1) “After ISP flap, 500 phones re-register and Asterisk becomes unresponsive”

Fix: OpenSIPS absorbs that registration churn and keeps Asterisk stable.

2) “Calls start failing randomly under load”

Fix: Dispatcher routes around a failing backend and spreads calls across multiple Asterisk servers.

3) “One-way audio, works sometimes, fails sometimes”

Fix: NAT and firewall correctness. Confirm with: Wireshark Live Monitoring for SIP & RTP and Ports Required for FreePBX + Asterisk.

4) “We need to scale to 800 concurrent calls without downtime”

Fix: Add Asterisk nodes behind OpenSIPS. No endpoint changes needed.
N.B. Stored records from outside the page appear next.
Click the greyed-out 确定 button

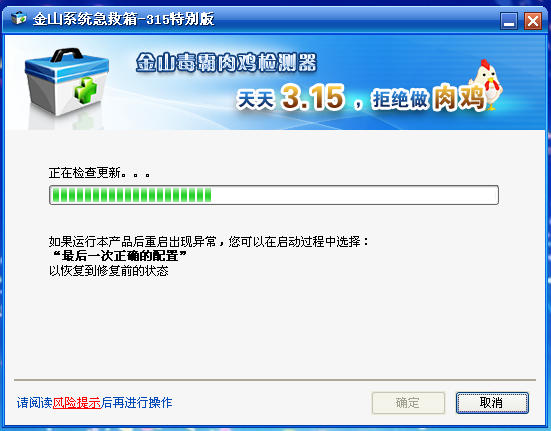(x=408, y=403)
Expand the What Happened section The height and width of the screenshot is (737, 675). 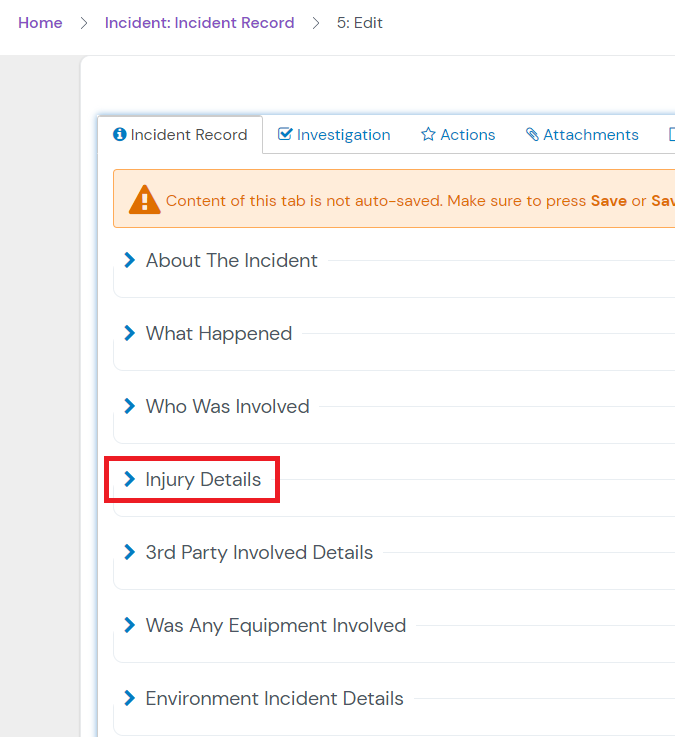[x=129, y=333]
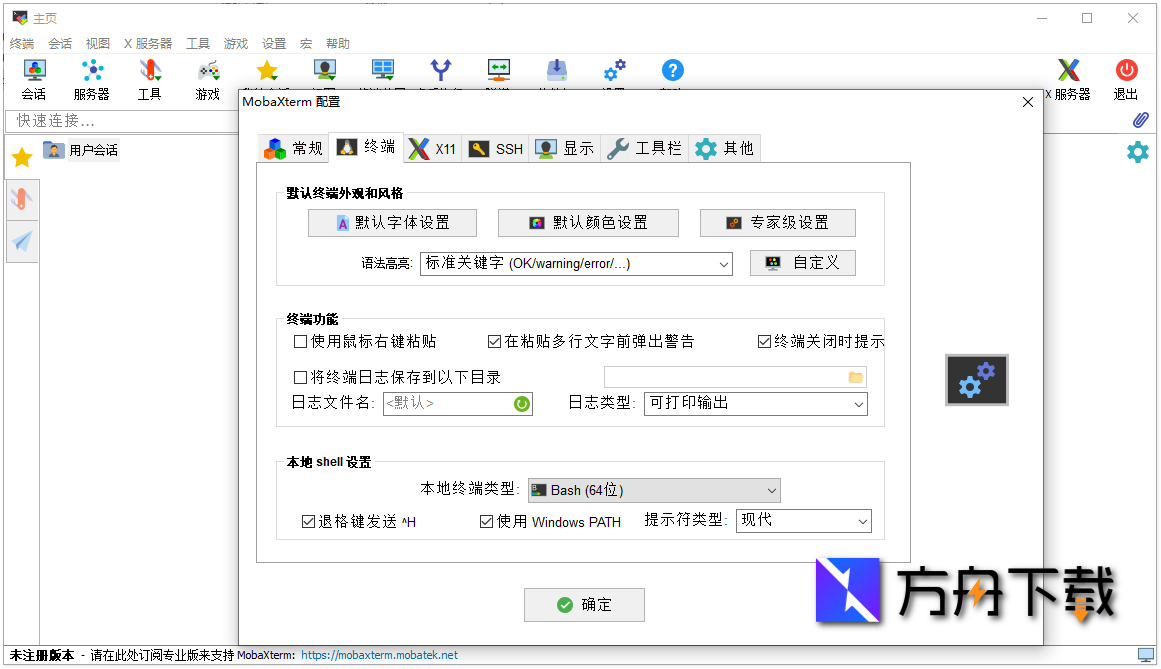This screenshot has width=1161, height=669.
Task: Click the folder icon beside log directory field
Action: [x=854, y=376]
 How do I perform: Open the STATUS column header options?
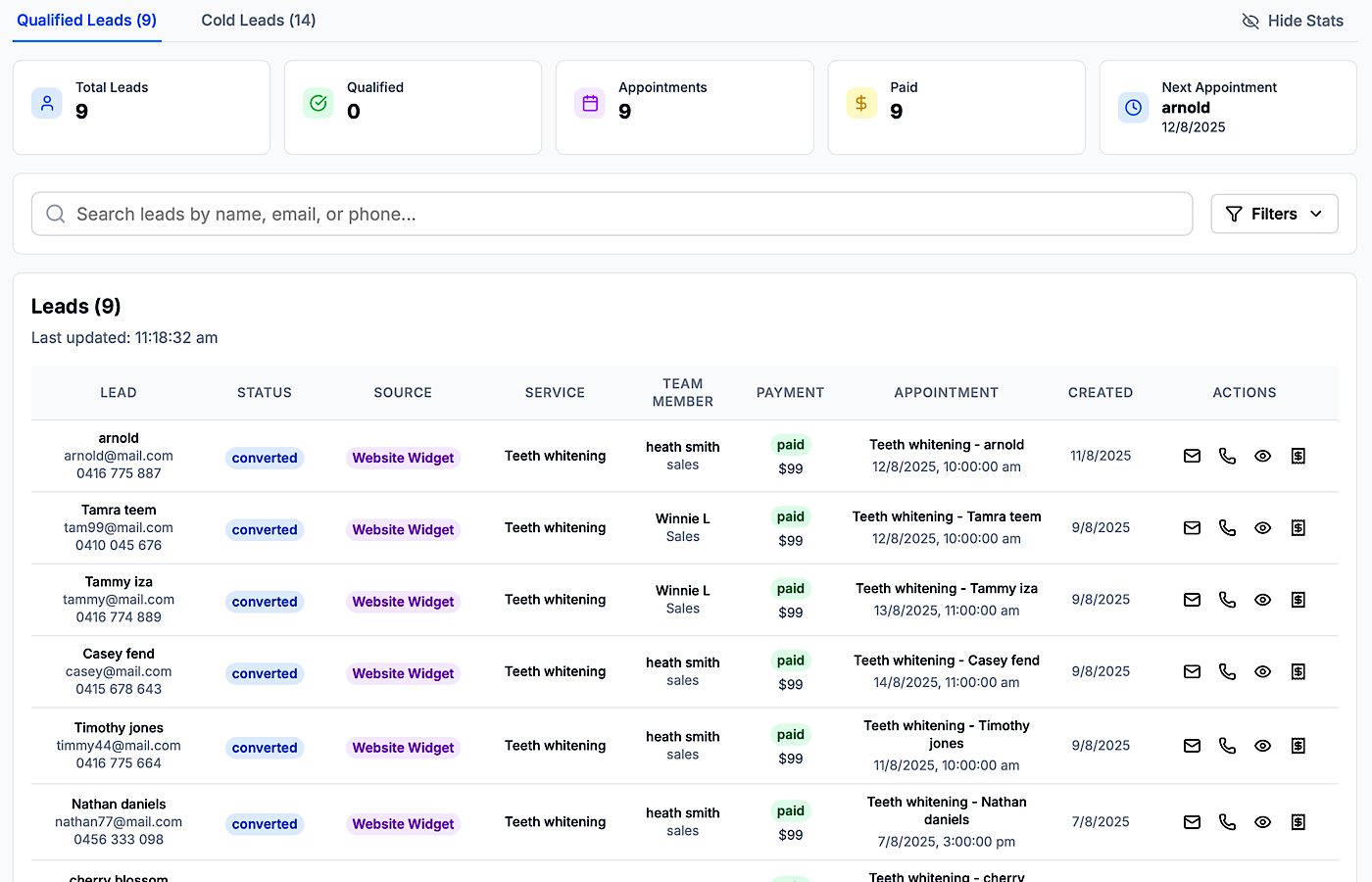click(264, 392)
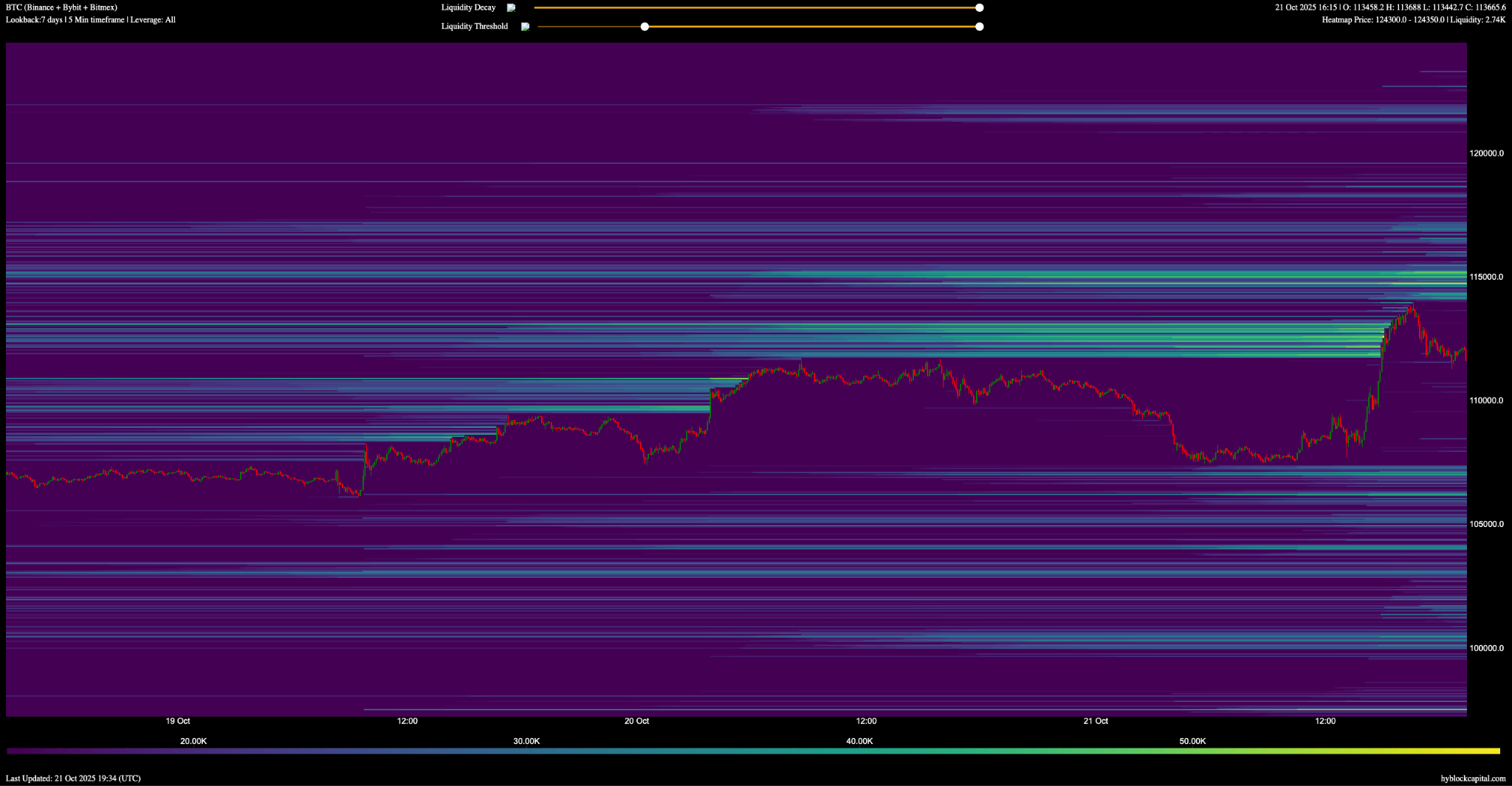The image size is (1512, 786).
Task: Click the BTC exchanges title text
Action: [61, 7]
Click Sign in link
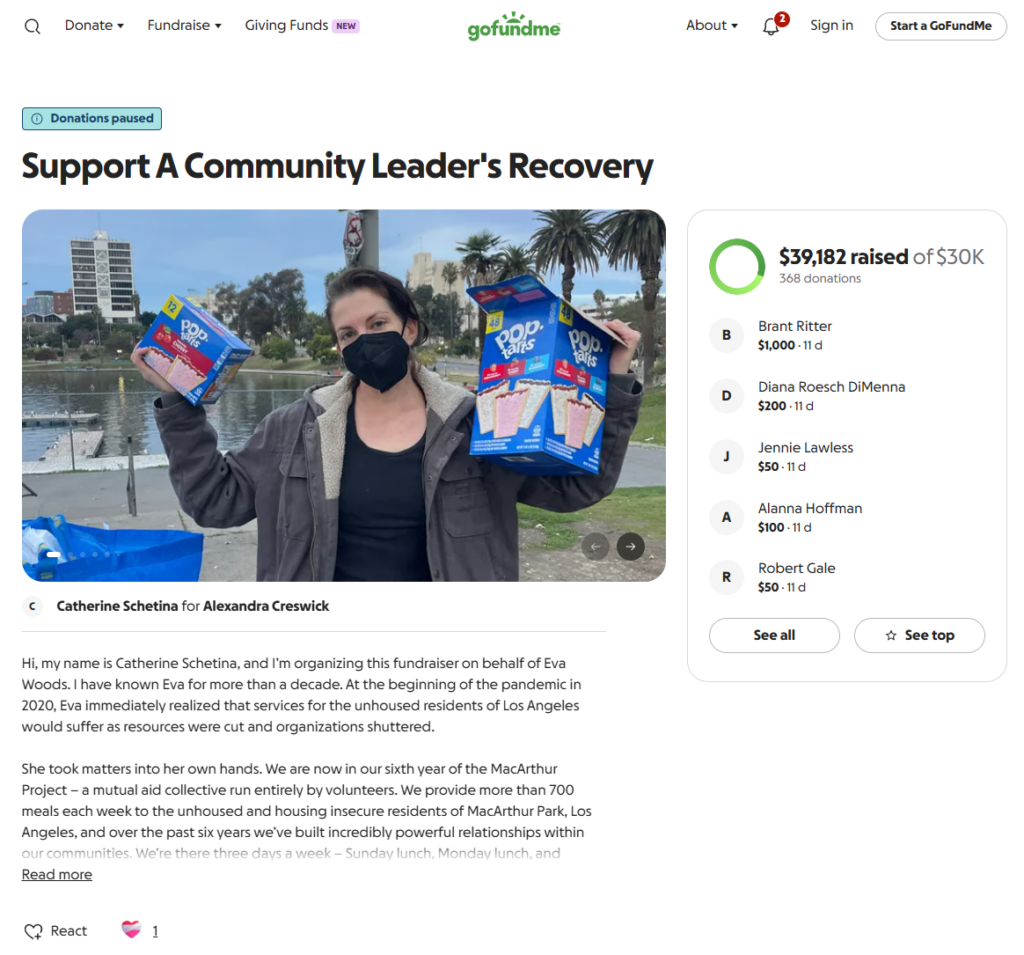The width and height of the screenshot is (1024, 955). (x=831, y=25)
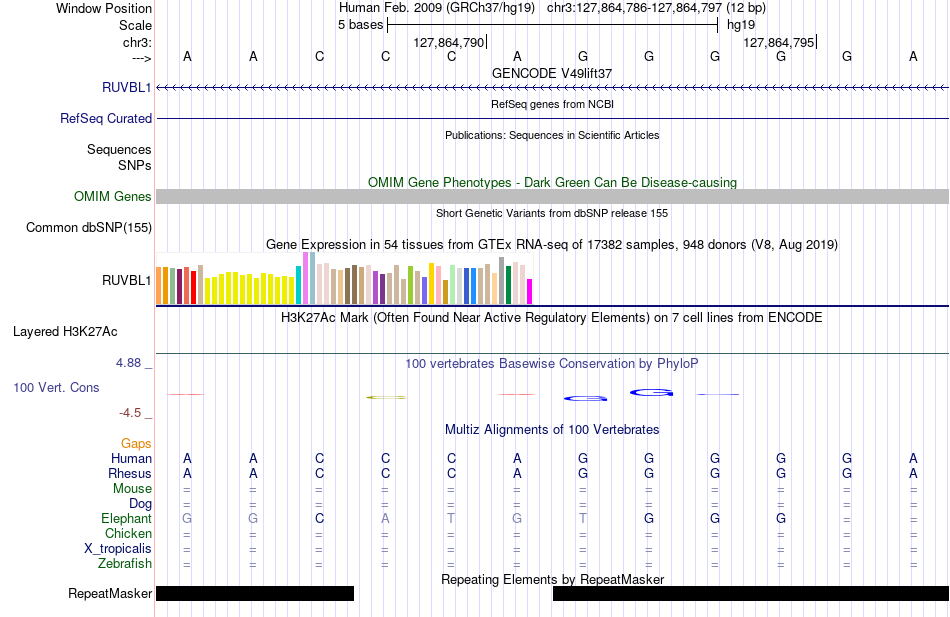Open the Layered H3K27Ac track label
The height and width of the screenshot is (617, 950).
point(65,332)
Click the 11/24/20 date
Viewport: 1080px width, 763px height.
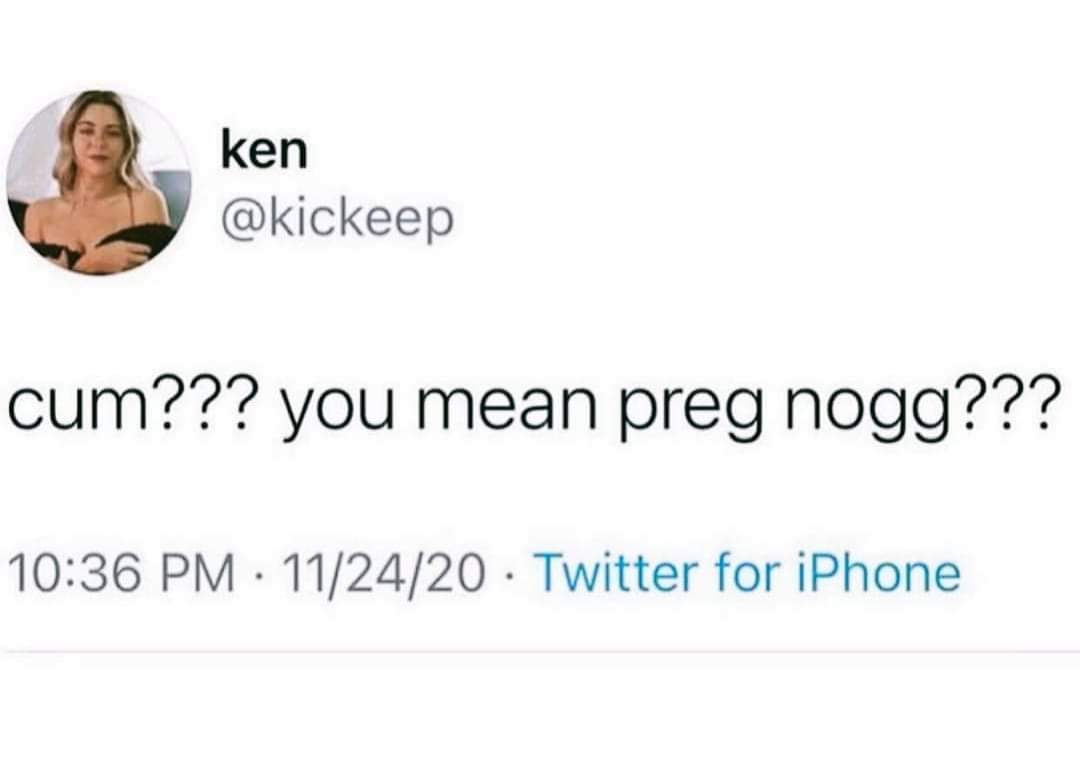tap(381, 574)
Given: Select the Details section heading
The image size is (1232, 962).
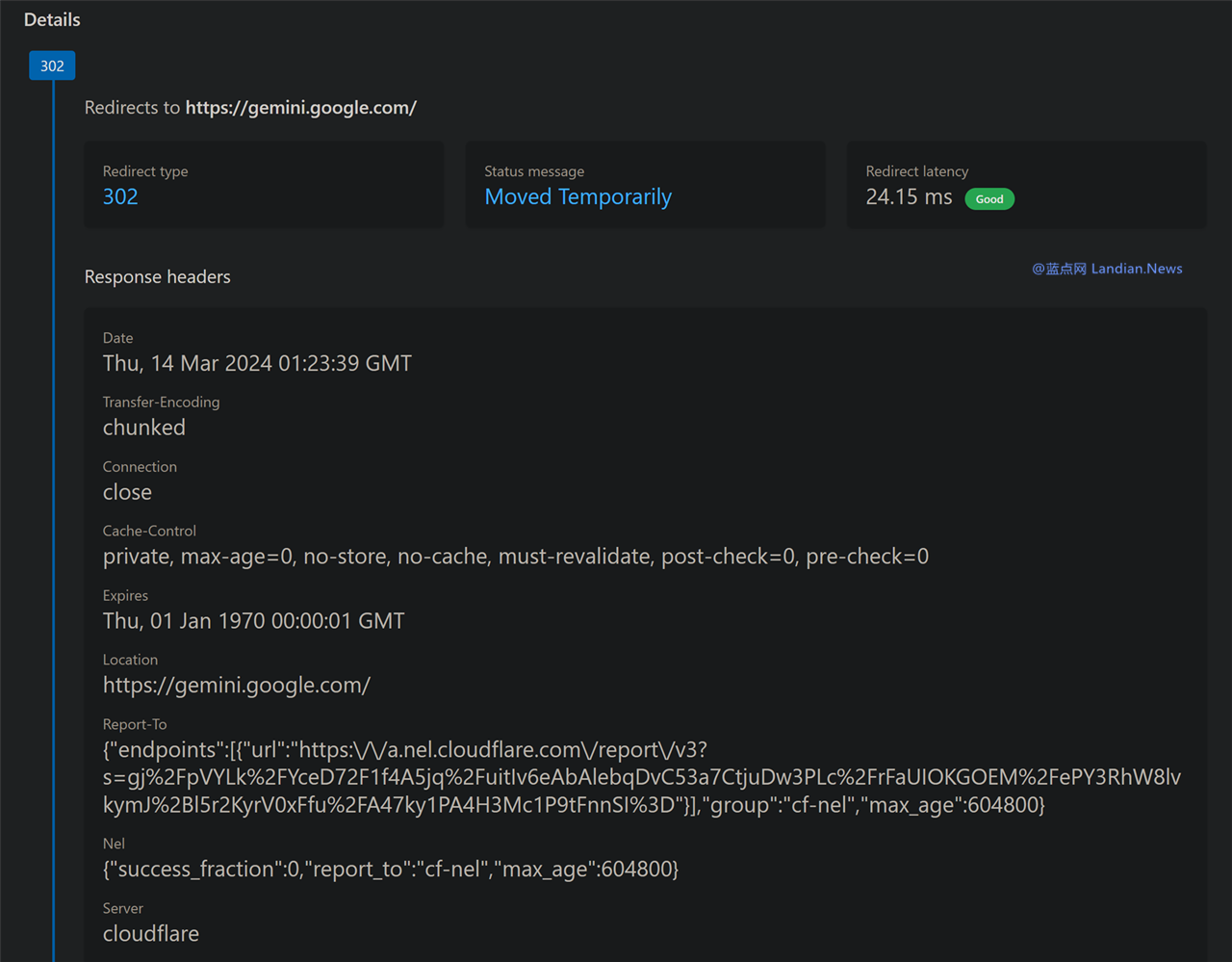Looking at the screenshot, I should tap(52, 19).
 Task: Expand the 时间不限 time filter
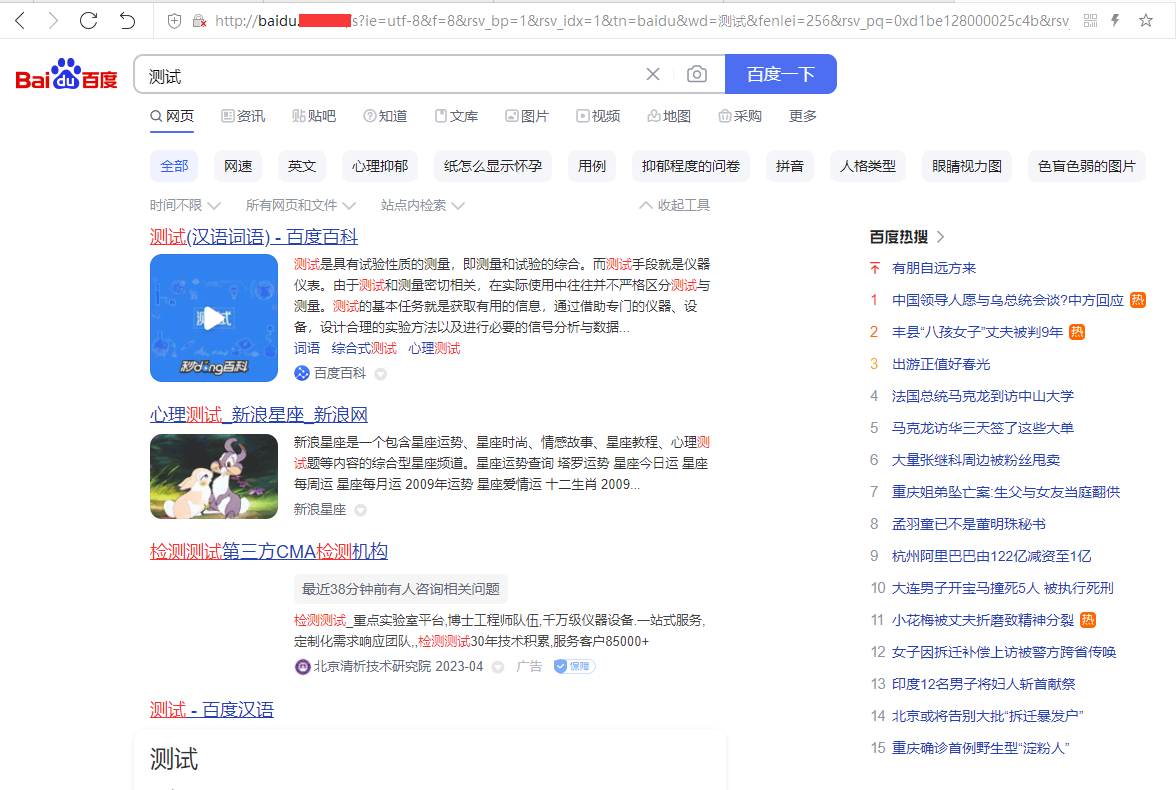[x=185, y=205]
You scale horizontally.

Testing Checklist (Do This Before Production)

• Confirm phones can REGISTER to OpenSIPS from outside
• Confirm INVITE routes to an Asterisk backend (check X-Backend header)
• Confirm RTP works both directions
• Simulate backend failure: stop Asterisk #2 and verify OpenSIPS routes to others
• Test call setup time under load

For packet-level verification: Wireshark Live Monitoring for SIP & RTP.

Common Troubleshooting (Exact Symptoms People Search)

“403 Forbidden” on REGISTER

• Subscriber not created in DB
• Wrong domain in subscriber row
• Auth module not configured to use correct table

“No available Asterisk backends”

• Dispatcher table empty
• Asterisk not reachable on private network
• Firewall blocks OpenSIPS → Asterisk SIP port

“Calls connect but no audio / one-way audio”

• RTP ports not open
• NAT incorrect (public IP mismatch)
• SIP ALG enabled on router

Fix using: Router Configuration for SIP/VoIP: NAT, Port Forwarding, and SIP ALG and Ports Required for FreePBX + Asterisk.

Key Takeaway

If you want high concurrency (200+, 800+ calls) without instability, do not force Asterisk (or FreePBX) to be your SIP edge proxy. Put OpenSIPS in front to handle registration/auth/routing/load-balancing, and keep Asterisk for call applications.

This architecture scales by adding more Asterisk nodes — without changing endpoints, without rewriting the PBX every time, and without risking “one box does everything” collapse.